I have a sparse matrix of size (n x m):
sparse_dtm = dok_matrix((num_documents, vocabulary_size), dtype=np.float32)
for doc_index, document in enumerate(data):
document_counter = Counter(document)
for word in set(document):
sparse_dtm[doc_index, word_to_index[word]] = document_counter[word]
Where:
Also, I have a list with length n
:
sums = sparse_dtm.sum(1).tolist()
Now, I want to do an element-wise division in which each cell of row_i
in sparse_dtm
is divided by sums[i]
.
A naive approach, using the traditition Python element-wise division:
sparse_dtm / sums
Leads into the following error:
TypeError: unsupported operand type(s) for /: 'csr_matrix' and 'list'
How can I perform this element-wise division?
If I correctly understand, you need to divide each row by the sum of row, is that correct?
In this case, you'd need to reshape the sum
sparse_dtm / sparse_dtm.sum(1).reshape(-1, 1)
you can also do it with a pandas DataFrame, for example
row_num = 10
col_num = 5
sparse_dtm = np.ndarray((row_num, col_num), dtype=np.float32)

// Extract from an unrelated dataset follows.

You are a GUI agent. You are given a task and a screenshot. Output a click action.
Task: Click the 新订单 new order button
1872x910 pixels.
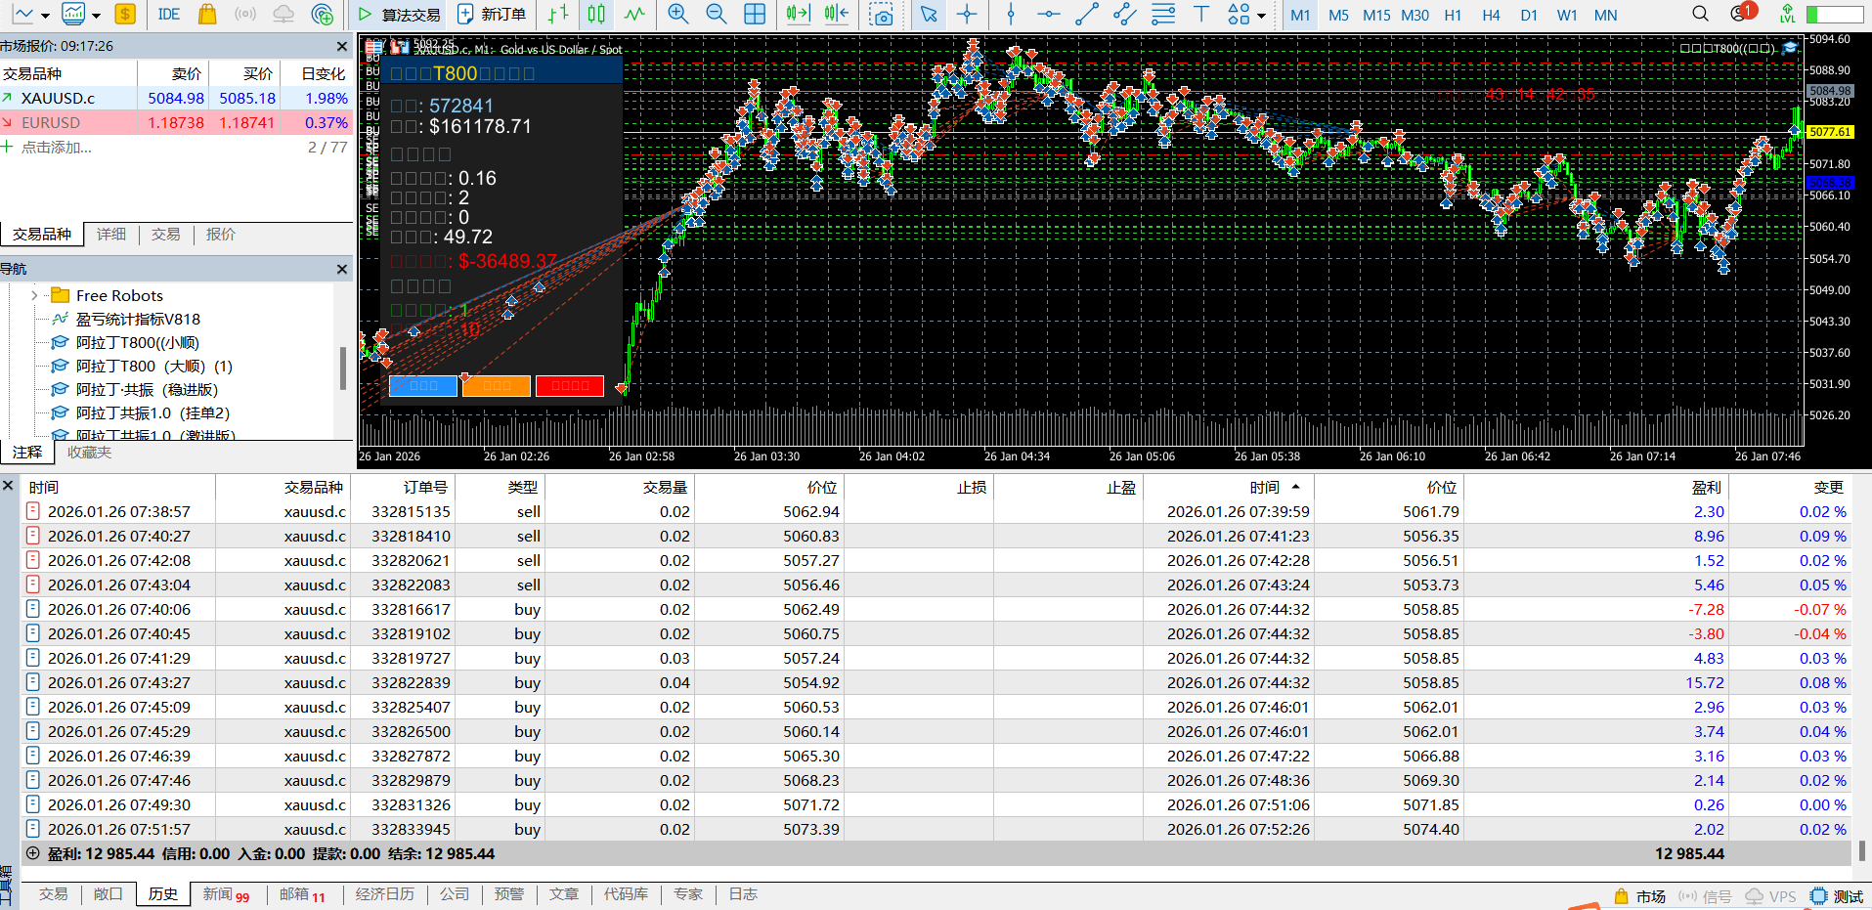[x=492, y=15]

for row in range(row_num):
for col in range(col_num):
value = (row+1) * (col+2)
sparse_dtm[row, col] = value
df = pd.DataFrame(sparse_dtm)
print(df)
gives
0 1 2 3 4
0 2.0 3.0 4.0 5.0 6.0
1 4.0 6.0 8.0 10.0 12.0
2 6.0 9.0 12.0 15.0 18.0
3 8.0 12.0 16.0 20.0 24.0
4 10.0 15.0 20.0 25.0 30.0
5 12.0 18.0 24.0 30.0 36.0
6 14.0 21.0 28.0 35.0 42.0
7 16.0 24.0 32.0 40.0 48.0
8 18.0 27.0 36.0 45.0 54.0
9 20.0 30.0 40.0 50.0 60.0
and then divide each row for the sum of row
df / df.sum(axis=1).values.reshape(-1, 1)
that gives
0 1 2 3 4
0 0.1 0.15 0.2 0.25 0.3
1 0.1 0.15 0.2 0.25 0.3
2 0.1 0.15 0.2 0.25 0.3
3 0.1 0.15 0.2 0.25 0.3
4 0.1 0.15 0.2 0.25 0.3
5 0.1 0.15 0.2 0.25 0.3
6 0.1 0.15 0.2 0.25 0.3
7 0.1 0.15 0.2 0.25 0.3
8 0.1 0.15 0.2 0.25 0.3
9 0.1 0.15 0.2 0.25 0.3